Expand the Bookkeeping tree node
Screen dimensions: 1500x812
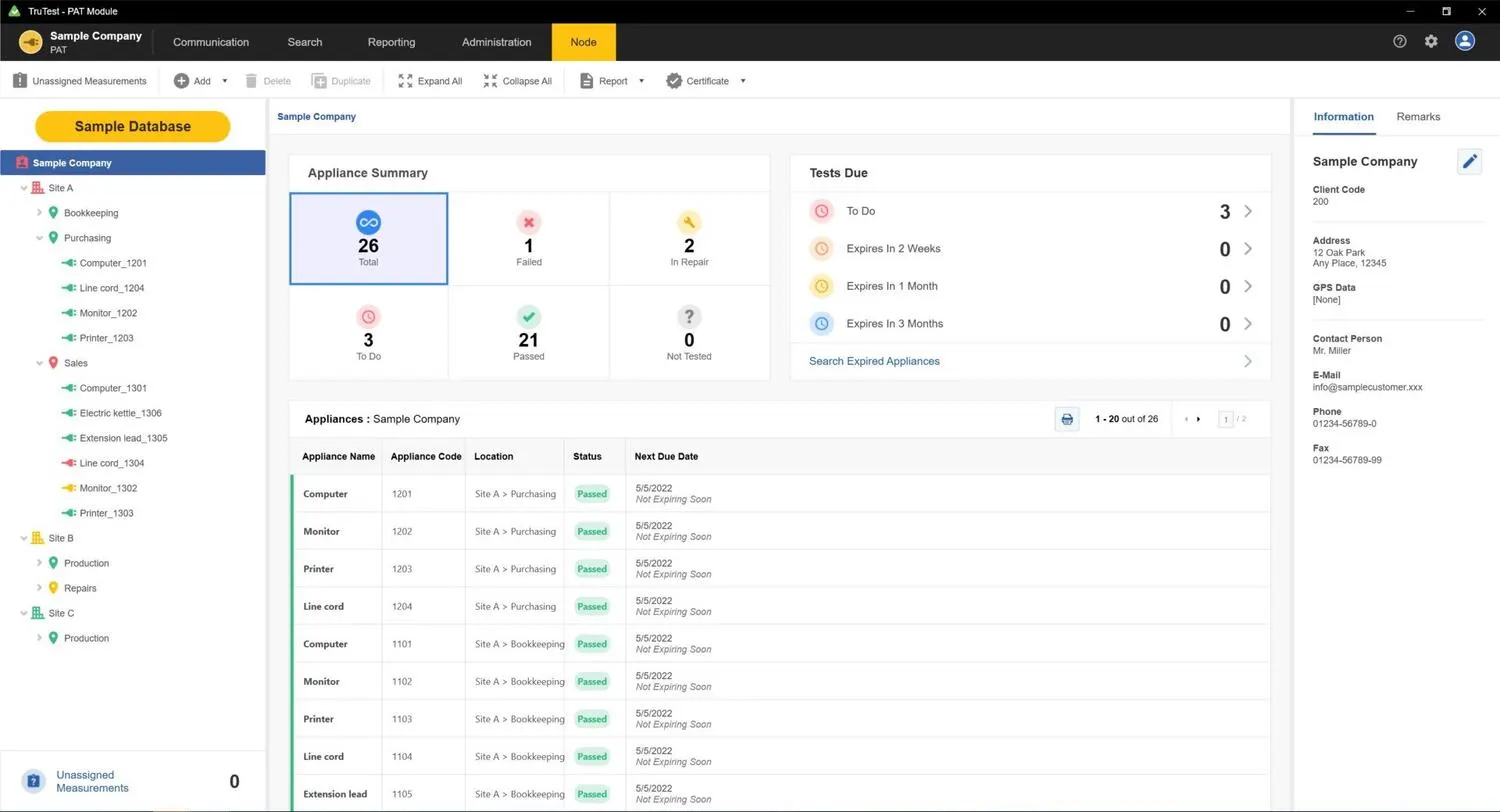40,213
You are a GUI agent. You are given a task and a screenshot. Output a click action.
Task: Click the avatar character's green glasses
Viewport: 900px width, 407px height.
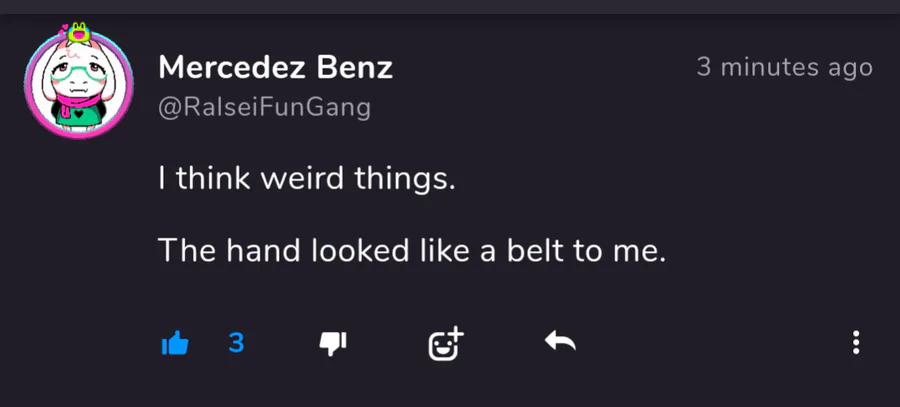[79, 75]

* Task item:
Please set down the whole listing above exactly and skip every picture.

* Answer box:
Expand the Bookkeeping tree node
Screen dimensions: 1500x812
40,213
You are a GUI agent. You are given a task and a screenshot. Output a click action.
Task: Click the avatar character's green glasses
Viewport: 900px width, 407px height.
[79, 75]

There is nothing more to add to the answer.